The 2007 2-year-old champion's odds in Future Pool 3 shot up to almost 15-1 after he was run down in the final 70 yards of the Wood Memorial last Saturday at Aqueduct. The mass of horseplayers diving off the bandwagon had a far better assessment of his second-place effort behind Tale of Ekati than his connections did.
After the race, in which War Pass was drifting in the stretch and ran the final furlong in a crawling 14 seconds, trainer Nick Zito said, "We didn't win, but it's just like a win. This is the first time I have finished second and can say it's just like a win, because of everything he had to endure and overcome. He vindicated himself."
Well, not really. Zito is correct that War Pass had a very demanding trip in the Wood, where he was hounded for a half-mile in a very quick 46.07 seconds by no-hoper Inner Light, the rabbit for stablemate Court Vision, who plodded in third. War Pass showed guts in opening a daylight lead on the turn, but Tale of Ekati didn't dazzle anyone with his rally. He ground away while chasing a very weary horse, and despite the very hot early fractions, the final time of 1:52.35 made it the slowest Wood since 1952. Running fast early and slow late is no way to prep for 1 1/4 miles at Churchill Downs.

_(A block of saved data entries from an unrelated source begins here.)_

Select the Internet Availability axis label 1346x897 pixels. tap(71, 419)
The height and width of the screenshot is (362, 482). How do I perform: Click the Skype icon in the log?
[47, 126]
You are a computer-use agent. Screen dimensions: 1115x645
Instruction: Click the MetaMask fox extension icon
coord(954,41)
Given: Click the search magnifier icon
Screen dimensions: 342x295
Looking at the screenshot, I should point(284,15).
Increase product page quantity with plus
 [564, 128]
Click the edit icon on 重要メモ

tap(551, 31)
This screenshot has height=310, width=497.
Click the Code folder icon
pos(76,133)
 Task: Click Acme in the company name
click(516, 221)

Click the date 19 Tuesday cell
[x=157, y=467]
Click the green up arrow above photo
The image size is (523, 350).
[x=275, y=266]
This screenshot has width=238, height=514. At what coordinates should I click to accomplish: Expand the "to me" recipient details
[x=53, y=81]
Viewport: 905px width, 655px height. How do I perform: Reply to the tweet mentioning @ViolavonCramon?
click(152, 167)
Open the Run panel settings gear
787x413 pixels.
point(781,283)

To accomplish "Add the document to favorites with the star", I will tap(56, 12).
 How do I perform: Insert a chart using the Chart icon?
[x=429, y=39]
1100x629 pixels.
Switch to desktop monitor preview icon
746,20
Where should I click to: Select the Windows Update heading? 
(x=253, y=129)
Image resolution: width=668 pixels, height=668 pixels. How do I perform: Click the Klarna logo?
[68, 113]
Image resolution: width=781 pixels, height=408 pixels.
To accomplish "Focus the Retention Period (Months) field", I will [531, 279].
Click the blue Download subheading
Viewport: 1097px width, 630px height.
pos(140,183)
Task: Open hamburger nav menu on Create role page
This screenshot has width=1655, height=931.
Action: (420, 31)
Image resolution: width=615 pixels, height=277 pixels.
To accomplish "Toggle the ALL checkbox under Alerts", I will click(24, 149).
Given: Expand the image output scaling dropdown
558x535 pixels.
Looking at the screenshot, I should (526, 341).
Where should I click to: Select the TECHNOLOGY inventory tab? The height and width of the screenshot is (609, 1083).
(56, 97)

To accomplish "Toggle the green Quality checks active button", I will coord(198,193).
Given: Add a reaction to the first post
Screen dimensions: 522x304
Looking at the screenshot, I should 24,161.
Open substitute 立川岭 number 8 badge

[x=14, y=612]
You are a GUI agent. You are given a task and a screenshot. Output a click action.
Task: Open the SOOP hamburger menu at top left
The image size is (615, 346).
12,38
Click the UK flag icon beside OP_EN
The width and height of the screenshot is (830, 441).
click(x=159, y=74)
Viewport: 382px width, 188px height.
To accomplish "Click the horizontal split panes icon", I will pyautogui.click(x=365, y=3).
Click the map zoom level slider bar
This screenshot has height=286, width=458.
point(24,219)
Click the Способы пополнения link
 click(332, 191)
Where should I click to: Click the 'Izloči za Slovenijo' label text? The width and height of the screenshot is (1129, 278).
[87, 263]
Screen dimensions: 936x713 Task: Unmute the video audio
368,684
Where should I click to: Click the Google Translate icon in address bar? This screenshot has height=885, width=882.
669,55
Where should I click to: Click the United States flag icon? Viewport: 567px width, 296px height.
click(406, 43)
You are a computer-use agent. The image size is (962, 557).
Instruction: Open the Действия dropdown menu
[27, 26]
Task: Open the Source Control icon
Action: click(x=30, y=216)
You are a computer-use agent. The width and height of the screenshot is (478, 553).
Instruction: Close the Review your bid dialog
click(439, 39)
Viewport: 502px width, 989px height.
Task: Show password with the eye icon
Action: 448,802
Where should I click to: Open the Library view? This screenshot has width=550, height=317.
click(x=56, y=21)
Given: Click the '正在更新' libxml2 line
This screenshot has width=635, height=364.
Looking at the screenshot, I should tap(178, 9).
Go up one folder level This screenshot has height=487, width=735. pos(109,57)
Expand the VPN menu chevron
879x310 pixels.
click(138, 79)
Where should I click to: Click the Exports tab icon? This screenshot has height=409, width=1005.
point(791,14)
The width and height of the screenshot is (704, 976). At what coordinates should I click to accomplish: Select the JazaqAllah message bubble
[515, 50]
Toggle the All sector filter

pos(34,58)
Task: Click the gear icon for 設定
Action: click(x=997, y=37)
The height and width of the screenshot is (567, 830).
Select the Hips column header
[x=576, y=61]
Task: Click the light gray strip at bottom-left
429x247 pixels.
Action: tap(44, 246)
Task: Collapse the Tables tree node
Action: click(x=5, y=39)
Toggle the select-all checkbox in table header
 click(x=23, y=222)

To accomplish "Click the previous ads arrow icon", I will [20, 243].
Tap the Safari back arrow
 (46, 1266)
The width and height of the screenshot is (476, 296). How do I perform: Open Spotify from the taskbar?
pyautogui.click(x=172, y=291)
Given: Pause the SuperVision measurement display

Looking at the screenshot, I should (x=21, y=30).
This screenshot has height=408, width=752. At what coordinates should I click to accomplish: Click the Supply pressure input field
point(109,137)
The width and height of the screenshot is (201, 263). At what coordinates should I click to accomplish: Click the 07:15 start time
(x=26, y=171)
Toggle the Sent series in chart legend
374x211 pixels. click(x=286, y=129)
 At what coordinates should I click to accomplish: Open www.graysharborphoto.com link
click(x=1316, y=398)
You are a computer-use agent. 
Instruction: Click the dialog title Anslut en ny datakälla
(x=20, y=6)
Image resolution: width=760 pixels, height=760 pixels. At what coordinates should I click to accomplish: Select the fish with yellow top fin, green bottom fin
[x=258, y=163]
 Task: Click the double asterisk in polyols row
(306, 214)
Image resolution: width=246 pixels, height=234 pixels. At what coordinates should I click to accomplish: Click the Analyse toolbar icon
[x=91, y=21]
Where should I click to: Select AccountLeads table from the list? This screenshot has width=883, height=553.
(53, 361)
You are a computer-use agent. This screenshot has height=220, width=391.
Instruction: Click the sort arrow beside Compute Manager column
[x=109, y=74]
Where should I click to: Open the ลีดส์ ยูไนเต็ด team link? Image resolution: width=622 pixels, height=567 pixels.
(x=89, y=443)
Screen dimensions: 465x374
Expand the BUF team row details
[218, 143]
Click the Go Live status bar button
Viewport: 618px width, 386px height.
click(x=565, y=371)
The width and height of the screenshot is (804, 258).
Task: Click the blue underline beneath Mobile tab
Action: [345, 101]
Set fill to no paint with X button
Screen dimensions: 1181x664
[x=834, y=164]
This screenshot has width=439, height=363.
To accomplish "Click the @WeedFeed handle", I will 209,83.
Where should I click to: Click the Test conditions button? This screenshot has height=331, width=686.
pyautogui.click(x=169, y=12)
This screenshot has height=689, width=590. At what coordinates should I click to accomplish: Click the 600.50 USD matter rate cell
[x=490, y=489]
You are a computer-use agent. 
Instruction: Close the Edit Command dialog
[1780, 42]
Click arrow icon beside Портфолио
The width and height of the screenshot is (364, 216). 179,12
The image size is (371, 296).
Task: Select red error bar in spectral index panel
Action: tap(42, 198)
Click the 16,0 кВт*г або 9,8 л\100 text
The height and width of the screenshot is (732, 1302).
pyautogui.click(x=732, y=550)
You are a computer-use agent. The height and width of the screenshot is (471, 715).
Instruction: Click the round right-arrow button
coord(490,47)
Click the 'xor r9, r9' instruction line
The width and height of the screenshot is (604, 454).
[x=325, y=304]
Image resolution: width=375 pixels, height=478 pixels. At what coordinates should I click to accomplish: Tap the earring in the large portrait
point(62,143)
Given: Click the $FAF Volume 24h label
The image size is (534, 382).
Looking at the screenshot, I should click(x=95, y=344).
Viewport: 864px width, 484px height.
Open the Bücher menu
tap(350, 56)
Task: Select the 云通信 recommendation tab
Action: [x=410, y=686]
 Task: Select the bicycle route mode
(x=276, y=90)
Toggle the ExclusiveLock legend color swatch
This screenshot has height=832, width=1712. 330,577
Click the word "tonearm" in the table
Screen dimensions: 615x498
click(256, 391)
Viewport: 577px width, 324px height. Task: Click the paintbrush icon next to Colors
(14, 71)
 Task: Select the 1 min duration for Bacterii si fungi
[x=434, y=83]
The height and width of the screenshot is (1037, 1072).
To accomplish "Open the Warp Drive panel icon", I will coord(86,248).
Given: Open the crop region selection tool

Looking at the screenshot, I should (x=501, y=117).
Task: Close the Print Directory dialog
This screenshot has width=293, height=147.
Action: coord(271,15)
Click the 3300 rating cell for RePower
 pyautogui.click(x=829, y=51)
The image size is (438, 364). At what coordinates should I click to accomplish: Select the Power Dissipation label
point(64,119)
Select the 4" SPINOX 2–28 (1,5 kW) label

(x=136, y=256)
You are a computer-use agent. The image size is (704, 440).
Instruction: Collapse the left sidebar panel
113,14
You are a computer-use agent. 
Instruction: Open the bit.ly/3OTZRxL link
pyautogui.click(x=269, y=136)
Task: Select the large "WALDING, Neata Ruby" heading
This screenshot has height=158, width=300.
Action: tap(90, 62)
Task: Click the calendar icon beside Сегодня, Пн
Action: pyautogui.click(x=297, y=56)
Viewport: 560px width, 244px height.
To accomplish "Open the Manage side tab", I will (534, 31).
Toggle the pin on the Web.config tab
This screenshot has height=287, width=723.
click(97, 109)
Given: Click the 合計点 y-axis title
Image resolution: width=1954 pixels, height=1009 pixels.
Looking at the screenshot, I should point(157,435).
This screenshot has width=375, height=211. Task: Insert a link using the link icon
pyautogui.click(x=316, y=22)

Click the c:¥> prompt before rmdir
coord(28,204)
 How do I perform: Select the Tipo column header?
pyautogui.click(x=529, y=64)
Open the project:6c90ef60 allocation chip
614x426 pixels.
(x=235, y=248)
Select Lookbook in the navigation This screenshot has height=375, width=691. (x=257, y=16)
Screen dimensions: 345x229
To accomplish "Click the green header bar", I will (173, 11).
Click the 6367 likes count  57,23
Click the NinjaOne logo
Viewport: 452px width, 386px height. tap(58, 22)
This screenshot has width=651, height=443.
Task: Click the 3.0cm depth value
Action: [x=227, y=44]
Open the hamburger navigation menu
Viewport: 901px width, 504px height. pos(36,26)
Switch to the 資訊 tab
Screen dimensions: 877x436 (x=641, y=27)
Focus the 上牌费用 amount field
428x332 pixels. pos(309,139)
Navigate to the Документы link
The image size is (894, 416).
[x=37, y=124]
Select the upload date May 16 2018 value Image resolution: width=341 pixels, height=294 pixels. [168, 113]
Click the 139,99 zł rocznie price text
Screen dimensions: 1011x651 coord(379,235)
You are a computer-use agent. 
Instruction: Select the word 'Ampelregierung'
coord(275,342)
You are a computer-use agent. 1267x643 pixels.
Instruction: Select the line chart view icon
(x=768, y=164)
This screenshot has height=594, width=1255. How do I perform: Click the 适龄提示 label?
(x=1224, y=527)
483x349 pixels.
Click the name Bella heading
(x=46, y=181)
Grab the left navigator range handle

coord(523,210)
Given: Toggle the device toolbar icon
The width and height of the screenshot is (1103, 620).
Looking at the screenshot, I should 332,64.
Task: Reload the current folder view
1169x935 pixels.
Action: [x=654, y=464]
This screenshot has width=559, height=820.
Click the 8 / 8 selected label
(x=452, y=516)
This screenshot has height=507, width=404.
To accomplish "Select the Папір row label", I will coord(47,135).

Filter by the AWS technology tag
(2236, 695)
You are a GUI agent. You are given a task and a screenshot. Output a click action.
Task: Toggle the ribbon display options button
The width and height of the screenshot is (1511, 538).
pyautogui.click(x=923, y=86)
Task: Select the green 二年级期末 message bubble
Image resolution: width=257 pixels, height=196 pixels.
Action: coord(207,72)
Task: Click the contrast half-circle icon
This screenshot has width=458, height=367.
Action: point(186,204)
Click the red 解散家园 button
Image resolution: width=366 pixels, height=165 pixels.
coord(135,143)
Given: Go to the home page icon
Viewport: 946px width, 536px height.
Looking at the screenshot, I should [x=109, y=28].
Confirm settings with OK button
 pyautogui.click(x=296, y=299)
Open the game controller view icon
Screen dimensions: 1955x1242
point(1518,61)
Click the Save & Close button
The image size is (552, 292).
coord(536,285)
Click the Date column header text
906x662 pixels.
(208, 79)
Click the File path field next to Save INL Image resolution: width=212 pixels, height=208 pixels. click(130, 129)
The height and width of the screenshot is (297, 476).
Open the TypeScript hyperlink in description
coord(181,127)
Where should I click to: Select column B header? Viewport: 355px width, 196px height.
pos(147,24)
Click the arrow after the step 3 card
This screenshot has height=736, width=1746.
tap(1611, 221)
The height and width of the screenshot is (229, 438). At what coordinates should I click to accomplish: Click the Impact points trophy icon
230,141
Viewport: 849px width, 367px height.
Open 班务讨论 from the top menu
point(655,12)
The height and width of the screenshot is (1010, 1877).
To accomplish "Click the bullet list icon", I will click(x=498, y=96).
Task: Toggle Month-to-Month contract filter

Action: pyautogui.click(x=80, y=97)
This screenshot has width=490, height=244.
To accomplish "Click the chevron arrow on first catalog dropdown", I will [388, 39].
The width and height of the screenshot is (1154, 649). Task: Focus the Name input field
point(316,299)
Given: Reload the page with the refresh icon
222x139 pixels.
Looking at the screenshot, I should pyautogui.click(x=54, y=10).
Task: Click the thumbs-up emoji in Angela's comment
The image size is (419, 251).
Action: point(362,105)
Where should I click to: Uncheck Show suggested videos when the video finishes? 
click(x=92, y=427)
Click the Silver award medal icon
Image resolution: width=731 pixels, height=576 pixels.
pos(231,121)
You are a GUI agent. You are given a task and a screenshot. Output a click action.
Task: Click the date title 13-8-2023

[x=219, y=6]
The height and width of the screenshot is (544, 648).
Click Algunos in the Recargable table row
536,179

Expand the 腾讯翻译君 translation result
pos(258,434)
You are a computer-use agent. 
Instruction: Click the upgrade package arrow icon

Still, owner Robert LaPenta was upbeat, saying, "He got a lot out of this race. This was a great conditioning race."
Maybe, and it was a dramatic improvement over his previous try, a stunning last-place finish at 1-20 odds in the Tampa Bay Derby. That effort was too bad to be true, and the colt probably flipped his palate. But to think that War Pass is a viable candidate to win the Derby is illogical. His need-to-lead style and questionable distance pedigree, combined with the likelihood of facing other front-running types, weigh heavily against him. He has quality and the potential to be a champion miler, but he has the classic look of a pace casualty on the first Saturday in May.
It sounds as if Zito knows that, too. You don't win the Derby twice -- Strike the Gold (1990) and Go for Gin (1994) -- without being aware of what it takes.
"We'll take him to Kentucky," Zito said. "We'll take it one day at a time. If War Pass has a good month, we'll see if we can make it to the Derby."